■ READING TEXT
= Page playoff system =

Playoff format

The Page playoff system is a playoff format. It is used in top level competitions in softball, curling, Australian rules football and the Indian Premier League, Pakistan Super League, and Bangladesh Premier League cricket tournaments, and is used widely in lower level competitions around Australia. Teams are seeded using a round-robin or league tournament, and the top four play a mix of a single-elimination and double-elimination tournament to determine the winner.

==History==
The Page playoff system first gained prominence in Australia, where it was adopted by all of the top level state football leagues (the Victorian Football League, West Australian Football League and South Australian National Football League) in 1931. It came to be named after Percy "Pip" Page, the Richmond Football Club delegate who moved the motion to adopt it in the Victorian league; and it was first proposed by lawyer Kenneth McIntyre. The system came to used widely throughout Australia in many sports for most four-team finals competitions.

The Page playoff system was used at the Australian Rugby League Championship 1954–1972. In Australia, its most notable use today is in netball, having been adopted by Super Netball when it began play in 2017.

The system has been used since 1990 by the International Softball Federation and its successor, the World Baseball Softball Confederation, for the Women's Softball World Championship and from 1996 to 2008 at the Olympic Games.

Its first use in curling was by the Canadian Curling Association in the 1995 Labatt Brier, the men's championship, and was adopted the next year at the 1996 Scott Tournament of Hearts, the women's championship. It gained acceptance and in 2005 the World Curling Championships started using it until 2018 when the playoff format was switched to re-seeding 6 team single-elimination. It has not yet been adopted in curling at the Olympic Games.

The format is used in the Indian Premier League cricket tournament since 2011.

The format has also been used in some much lower-key, internet gaming events, such as chess and backgammon.

Beginning with the 2020 season, the League of Legends Championship Series uses a double-elimination format with a Page playoff system being employed for the final rounds of the playoff tournament. A similar format would also be adopted for the League of Legends European Championship that same year.

The 2021 playoffs saw the National Basketball Association use the system for its Play-In Tournament. It featured teams ranked 7th–10th in their respective conferences during the regular season. The winner of the 7–8 game advanced to the playoffs as the seventh seed, while the loser played in the preliminary final game against the winner of the 9–10 game for the eighth seed. This meant the 7th and 8th place teams have two chances to win once, while the 9th and 10th place teams needed to win back-to-back games. This play-in format remains in use as of the 2025 NBA playoffs.

■ PROBLEMS TO WORK ON
**a)** Answer these questions using the Page playoff system text, marking each answer to match its question:
(i) In what year did the top level Australian state football leagues adopt the system?
(ii) Which cricket tournament has used the format since 2011?
(iii) Which regular-season conference rankings did the teams in the 2021 NBA Play-In Tournament hold?
**b)** Supply the next part of the Page playoff system text, beginning after its last sentence.
The records after this text come from a separate source.

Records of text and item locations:
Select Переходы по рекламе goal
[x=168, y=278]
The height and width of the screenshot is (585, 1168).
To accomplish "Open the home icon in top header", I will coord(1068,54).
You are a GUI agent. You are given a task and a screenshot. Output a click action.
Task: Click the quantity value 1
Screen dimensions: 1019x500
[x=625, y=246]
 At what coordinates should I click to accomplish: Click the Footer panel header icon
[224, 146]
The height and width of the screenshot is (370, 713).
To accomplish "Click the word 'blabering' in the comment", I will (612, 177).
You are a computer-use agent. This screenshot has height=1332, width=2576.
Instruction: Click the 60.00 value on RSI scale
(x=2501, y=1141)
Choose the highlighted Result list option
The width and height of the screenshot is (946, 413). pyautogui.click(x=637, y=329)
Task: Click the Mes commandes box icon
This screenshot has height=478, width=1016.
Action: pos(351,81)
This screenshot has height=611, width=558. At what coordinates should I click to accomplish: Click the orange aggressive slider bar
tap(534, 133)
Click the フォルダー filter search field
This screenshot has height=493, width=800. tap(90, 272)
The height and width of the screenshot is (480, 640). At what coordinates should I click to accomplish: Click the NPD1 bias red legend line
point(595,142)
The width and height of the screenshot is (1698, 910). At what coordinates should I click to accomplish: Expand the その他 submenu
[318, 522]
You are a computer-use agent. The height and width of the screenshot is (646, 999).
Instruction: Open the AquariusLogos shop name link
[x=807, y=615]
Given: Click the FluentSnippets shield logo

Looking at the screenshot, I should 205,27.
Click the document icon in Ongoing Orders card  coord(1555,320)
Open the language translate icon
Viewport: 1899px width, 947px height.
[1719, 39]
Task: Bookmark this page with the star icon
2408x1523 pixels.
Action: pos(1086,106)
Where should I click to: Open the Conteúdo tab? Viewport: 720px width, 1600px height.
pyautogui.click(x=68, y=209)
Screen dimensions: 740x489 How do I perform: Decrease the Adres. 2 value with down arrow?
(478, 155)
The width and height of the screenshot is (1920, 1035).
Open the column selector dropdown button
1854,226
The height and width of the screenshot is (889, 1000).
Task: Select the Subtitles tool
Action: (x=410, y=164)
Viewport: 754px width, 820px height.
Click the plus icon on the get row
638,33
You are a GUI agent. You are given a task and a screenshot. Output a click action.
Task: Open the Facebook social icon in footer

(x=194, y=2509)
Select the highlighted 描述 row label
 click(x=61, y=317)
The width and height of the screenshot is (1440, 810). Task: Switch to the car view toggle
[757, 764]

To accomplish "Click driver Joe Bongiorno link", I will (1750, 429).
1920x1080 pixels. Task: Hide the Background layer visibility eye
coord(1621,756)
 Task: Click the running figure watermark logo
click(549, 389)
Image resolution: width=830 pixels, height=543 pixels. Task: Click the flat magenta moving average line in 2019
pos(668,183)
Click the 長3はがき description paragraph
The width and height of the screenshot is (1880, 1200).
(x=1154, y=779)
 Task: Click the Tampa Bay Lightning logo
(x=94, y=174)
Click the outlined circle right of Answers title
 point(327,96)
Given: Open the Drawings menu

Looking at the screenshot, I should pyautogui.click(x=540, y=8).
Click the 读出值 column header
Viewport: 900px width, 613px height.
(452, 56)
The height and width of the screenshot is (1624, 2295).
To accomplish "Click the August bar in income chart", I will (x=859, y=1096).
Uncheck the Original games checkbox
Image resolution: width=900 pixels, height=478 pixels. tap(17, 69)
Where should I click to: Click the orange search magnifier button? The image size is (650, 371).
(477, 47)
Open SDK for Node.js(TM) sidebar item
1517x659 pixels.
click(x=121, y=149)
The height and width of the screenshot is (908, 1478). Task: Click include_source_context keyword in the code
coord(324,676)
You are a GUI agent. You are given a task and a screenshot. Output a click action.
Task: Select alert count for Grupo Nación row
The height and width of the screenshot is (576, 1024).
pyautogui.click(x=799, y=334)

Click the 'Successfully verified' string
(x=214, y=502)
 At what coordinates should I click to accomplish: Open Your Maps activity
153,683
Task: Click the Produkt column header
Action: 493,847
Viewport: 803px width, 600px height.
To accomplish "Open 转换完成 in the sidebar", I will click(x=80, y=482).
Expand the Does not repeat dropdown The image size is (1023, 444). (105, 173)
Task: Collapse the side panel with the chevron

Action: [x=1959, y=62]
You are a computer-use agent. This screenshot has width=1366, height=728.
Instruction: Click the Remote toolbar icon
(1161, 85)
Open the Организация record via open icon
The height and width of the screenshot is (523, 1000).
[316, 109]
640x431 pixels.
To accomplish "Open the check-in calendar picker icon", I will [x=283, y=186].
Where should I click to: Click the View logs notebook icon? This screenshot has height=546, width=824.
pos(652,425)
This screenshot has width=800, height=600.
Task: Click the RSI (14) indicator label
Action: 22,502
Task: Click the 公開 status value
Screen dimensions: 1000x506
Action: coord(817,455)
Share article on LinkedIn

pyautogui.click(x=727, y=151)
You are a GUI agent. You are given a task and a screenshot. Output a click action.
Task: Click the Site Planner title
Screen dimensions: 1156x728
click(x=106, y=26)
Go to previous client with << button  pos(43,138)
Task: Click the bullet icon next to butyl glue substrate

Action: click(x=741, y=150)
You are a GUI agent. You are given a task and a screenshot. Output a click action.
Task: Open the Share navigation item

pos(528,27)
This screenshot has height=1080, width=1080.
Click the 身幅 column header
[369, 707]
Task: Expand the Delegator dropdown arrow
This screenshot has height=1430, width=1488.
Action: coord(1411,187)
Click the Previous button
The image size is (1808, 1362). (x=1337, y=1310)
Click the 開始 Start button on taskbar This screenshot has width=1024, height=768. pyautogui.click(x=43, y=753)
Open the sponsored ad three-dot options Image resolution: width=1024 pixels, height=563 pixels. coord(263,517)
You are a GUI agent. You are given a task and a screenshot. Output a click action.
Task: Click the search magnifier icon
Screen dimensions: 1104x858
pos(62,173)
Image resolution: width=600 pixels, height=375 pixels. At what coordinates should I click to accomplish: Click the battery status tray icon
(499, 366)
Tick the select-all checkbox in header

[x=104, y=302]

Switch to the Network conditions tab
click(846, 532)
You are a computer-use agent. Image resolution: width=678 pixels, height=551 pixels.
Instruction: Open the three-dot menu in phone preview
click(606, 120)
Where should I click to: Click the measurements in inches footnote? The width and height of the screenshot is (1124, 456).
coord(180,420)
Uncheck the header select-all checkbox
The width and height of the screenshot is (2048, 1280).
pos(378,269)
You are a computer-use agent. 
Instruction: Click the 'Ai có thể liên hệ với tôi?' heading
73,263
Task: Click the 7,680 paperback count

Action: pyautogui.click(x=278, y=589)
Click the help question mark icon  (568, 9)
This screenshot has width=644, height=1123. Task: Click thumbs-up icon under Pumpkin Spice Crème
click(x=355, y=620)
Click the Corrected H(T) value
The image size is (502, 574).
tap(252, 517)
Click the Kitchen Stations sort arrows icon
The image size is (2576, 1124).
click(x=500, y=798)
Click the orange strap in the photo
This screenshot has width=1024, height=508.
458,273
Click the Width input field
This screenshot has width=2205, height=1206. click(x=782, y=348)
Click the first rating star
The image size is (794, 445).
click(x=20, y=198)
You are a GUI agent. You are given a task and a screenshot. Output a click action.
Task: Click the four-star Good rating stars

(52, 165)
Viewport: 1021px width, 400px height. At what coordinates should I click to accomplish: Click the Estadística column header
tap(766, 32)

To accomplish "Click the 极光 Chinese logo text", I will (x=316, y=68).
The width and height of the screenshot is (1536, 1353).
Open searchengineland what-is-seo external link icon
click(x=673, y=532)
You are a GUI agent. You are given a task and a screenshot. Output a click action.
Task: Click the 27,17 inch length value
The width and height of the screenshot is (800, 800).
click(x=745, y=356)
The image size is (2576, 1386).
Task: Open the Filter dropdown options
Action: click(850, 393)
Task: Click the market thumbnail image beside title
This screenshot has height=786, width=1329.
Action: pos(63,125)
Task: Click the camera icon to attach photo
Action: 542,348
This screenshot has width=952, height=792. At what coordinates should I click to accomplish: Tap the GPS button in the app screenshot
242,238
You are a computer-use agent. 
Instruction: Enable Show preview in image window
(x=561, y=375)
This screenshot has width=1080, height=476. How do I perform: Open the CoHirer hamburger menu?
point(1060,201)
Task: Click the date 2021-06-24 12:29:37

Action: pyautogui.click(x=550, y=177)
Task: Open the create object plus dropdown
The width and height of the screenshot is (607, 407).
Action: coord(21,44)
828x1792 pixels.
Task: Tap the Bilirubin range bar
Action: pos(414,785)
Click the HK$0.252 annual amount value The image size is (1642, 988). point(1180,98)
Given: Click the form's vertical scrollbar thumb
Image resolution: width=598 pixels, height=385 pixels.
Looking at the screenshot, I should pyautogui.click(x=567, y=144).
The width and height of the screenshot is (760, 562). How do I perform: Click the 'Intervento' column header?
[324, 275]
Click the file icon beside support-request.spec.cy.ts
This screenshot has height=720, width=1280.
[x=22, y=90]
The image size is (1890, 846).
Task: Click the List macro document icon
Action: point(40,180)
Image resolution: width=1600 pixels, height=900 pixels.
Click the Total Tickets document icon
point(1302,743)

■ ANSWER SET
**a)**
(i) 1931
(ii) The Indian Premier League
(iii) 7th–10th

**b)**
The Page playoff is used by the Bowls Premier League in Australia, in a slightly modified format. Before the four teams play in a Page bracket, the fourth and fifth place teams from the round robin play each other in an elimination game, with the loser being eliminated and the winner moving on to play the third place team in the main Page bracket.

The League of Legends Pro League also uses the same system to determine its final two World Championship berths since 2020, followed by League of Legends Champions Korea since 2022.

==Format==
The system requires teams to be ranked in some way, as the top two teams have an advantage over the bottom two. This is usually accomplished through a round-robin tournament, which eliminates all but the top four teams.

The Page playoff system was invented in Australia in the early 1930s and adopted soon after by the Victorian Football League (now known as the Australian Football League). The top four teams advance to the playoffs, which are played over three rounds with one team being eliminated in each round.

The format progresses as follows:
- In Game 1, the third- and fourth-placed teams play against each other. The loser is eliminated.
- In Game 2, the first- and second-placed teams play against each other. The winner qualifies directly for the final.
- In Game 3, the winner of Game 1 plays against the loser of Game 2. The loser is eliminated.
- Game 4 (the final) is then played between the winners of Games 2 and 3.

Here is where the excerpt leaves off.